E o idealismo ferrenho do ativista “cardíaco das estrelas”, como disse Fernando Pessoa, em “Tabacaria”, produziu a POEBRAS (Casa do Poeta Brasileiro) e a CAPOLAT (Casa do Poeta Latino-Americano)
O ativista cultural antevia a felicidade brasileira e a latino-americana através da Poesia, sua única visão de mundo. Designou comissões de instalação, nomeou coordenadores, delegados, embaixadores culturais, instalou sedes, fez viagens ao Uruguai, Argentina, Paraguai, sempre na intenção de que a poesia fosse a fada-madrinha da unidade sul-americana. Antevia o MERCOSUL na área da Cultura.
Tudo isto em mais de quarenta anos de sonhos e incompreensões.

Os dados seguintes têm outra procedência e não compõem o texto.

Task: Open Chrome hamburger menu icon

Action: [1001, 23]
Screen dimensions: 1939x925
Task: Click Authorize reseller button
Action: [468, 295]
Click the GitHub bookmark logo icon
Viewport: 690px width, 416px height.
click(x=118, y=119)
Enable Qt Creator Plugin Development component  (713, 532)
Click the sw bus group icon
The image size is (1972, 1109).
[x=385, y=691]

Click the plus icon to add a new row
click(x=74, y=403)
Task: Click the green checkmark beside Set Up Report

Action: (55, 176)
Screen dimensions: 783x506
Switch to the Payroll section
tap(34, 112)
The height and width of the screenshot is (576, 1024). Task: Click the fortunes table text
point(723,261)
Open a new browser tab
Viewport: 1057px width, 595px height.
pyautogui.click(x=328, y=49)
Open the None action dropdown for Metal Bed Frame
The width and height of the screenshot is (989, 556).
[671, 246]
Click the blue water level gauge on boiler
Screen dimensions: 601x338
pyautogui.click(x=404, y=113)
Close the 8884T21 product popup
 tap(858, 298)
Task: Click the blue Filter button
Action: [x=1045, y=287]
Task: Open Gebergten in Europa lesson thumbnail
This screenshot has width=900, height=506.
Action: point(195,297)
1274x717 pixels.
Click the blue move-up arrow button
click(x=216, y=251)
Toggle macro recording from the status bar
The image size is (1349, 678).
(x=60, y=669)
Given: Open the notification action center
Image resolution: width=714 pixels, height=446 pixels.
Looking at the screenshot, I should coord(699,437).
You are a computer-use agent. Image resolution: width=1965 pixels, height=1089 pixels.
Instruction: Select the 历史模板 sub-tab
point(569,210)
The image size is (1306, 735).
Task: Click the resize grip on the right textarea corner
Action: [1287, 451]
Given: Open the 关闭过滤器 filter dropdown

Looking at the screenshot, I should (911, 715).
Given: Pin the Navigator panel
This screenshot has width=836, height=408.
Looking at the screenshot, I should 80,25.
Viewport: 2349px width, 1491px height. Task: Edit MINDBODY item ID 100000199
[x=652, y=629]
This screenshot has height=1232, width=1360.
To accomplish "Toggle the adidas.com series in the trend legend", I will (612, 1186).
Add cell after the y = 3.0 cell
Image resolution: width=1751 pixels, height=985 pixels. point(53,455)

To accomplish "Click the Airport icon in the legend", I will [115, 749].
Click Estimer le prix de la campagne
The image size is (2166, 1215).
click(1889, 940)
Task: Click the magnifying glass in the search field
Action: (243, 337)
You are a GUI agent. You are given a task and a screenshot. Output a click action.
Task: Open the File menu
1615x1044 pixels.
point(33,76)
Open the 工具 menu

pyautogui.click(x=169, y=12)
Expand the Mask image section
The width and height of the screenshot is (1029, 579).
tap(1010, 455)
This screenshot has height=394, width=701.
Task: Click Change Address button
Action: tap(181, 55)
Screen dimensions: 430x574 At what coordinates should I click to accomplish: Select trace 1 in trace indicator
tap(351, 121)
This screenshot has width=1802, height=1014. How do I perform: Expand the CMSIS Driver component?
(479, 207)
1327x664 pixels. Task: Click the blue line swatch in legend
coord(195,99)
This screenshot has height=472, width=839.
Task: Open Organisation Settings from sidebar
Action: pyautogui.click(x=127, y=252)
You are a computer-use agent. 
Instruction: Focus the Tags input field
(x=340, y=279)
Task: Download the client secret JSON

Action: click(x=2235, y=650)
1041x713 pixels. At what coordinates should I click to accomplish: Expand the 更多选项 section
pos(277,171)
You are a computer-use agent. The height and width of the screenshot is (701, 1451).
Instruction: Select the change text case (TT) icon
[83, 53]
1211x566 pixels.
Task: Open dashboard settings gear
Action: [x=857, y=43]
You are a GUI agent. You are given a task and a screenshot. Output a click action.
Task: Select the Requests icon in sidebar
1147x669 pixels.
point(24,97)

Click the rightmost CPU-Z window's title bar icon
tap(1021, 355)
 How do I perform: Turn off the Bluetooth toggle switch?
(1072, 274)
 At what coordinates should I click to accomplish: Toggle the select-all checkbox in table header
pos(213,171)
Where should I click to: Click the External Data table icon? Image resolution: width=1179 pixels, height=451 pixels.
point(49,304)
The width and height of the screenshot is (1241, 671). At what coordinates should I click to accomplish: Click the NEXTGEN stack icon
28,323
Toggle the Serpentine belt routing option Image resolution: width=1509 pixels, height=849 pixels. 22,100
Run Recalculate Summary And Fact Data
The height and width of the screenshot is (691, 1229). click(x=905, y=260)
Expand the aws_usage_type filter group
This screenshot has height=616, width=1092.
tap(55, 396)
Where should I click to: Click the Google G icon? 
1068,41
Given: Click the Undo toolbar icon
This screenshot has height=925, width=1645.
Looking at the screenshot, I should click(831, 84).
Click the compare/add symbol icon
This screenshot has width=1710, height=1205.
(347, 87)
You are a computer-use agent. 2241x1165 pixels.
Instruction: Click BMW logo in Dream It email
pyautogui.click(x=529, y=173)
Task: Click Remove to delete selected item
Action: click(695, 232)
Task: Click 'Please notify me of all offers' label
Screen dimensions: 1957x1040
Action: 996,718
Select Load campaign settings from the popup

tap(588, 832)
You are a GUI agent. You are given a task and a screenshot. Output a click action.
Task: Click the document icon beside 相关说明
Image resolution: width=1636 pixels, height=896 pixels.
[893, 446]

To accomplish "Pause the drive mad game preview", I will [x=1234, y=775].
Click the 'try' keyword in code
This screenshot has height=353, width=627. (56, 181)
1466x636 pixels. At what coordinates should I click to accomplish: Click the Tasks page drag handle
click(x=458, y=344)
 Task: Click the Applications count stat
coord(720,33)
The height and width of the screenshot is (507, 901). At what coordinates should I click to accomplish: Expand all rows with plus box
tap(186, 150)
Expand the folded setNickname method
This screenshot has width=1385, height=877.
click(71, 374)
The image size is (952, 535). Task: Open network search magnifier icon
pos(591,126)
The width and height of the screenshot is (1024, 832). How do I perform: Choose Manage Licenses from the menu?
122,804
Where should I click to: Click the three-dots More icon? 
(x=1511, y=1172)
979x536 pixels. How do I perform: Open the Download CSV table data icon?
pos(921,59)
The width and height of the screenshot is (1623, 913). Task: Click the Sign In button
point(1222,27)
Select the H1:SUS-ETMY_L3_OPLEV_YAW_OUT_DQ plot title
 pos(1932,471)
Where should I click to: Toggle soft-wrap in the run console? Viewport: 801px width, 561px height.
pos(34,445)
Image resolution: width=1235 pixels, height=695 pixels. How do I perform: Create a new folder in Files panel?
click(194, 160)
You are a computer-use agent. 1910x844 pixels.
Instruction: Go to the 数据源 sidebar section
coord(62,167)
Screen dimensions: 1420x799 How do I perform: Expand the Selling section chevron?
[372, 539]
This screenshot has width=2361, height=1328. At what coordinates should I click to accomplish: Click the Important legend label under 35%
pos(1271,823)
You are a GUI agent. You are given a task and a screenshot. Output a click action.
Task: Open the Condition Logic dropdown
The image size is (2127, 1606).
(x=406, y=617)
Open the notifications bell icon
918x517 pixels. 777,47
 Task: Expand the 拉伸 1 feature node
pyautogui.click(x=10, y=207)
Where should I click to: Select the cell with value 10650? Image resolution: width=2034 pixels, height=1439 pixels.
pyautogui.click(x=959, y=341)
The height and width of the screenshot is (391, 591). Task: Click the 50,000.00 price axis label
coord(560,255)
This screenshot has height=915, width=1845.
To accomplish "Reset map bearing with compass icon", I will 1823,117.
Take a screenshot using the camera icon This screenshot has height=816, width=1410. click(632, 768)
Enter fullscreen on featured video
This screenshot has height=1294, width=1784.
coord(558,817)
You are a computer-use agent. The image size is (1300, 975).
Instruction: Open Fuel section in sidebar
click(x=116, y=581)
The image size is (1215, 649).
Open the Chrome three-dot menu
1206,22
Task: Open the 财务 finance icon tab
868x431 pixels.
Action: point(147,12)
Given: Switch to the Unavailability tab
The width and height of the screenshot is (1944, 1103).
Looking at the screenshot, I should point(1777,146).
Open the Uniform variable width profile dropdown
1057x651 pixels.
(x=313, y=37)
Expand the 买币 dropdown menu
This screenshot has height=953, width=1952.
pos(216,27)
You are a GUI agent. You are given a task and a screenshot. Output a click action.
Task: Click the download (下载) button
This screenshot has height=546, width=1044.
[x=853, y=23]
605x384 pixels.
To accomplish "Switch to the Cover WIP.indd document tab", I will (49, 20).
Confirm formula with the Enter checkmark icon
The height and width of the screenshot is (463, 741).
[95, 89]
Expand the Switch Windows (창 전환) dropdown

E muito dinheiro saído de seu próprio bolso. Enfim, o que é dinheiro para um assalariado público, oficial de justiça aposentado da Justiça do Trabalho? Que o diga Lenita, a musa do poeta-formiguinha. Para o seu desespero, há décadas, sempre havia necessidades por suprir.
Mas a Poesia estava acima de tudo. O Poeta-Maior dava forças a Fachinelli para prosseguir a jornada de evangelização em nome do que acreditava. Bem, hoje são 57 Casas de Poetas distribuídas em 13 Estados-Membros da Federação Brasileira e eu exerço a coordenação delas, desde o Congresso Brasileiro de Poesia de 2003. Aprendi com Fachinelli. Ajudo, com afinco, a carregar o estandarte.
Para Stanley Kunitz, consultor de Poesia do Congresso dos Estados Unidos da América, em 1977, “o artista é, em boa medida,o doente e o médico de si próprio”.
Nelson Fachinelli, o moço pobre do Bairro do Menino Deus, descobriu muito cedo que poderia ser o médico de todos que o procurassem, para, assim, abrandar a sua exclusiva loucura de reconstrução espiritual do mundo. Bendita loucura!